Exercise aim:
Please output the line that contains "Open the dramahaluu profile avatar" and all later lines of the material, exactly, through the end.

Data for processing:
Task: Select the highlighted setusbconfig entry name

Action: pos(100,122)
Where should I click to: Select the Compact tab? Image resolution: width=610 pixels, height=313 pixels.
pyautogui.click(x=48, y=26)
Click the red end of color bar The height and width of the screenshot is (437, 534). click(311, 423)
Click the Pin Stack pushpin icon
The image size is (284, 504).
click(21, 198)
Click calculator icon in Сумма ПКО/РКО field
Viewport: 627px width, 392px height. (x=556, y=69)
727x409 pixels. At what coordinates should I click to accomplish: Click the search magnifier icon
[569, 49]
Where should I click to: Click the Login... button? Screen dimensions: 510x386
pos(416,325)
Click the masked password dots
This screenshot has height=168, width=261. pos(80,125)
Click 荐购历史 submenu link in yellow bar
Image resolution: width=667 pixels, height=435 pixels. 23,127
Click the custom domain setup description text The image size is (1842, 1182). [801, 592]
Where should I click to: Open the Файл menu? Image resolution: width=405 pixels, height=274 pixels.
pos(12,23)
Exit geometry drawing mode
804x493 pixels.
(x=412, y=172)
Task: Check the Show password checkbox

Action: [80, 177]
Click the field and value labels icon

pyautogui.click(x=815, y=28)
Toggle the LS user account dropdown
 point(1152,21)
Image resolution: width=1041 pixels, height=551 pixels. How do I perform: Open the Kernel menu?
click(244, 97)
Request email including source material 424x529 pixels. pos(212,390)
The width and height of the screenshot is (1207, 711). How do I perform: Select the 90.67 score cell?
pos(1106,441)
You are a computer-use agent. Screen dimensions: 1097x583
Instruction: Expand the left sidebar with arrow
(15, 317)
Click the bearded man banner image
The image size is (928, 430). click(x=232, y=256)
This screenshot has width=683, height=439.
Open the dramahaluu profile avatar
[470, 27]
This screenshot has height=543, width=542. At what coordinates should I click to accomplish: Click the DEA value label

Output:
Open the dramahaluu profile avatar
[470, 27]
This screenshot has height=543, width=542. At what coordinates should I click to accomplish: Click the DEA value label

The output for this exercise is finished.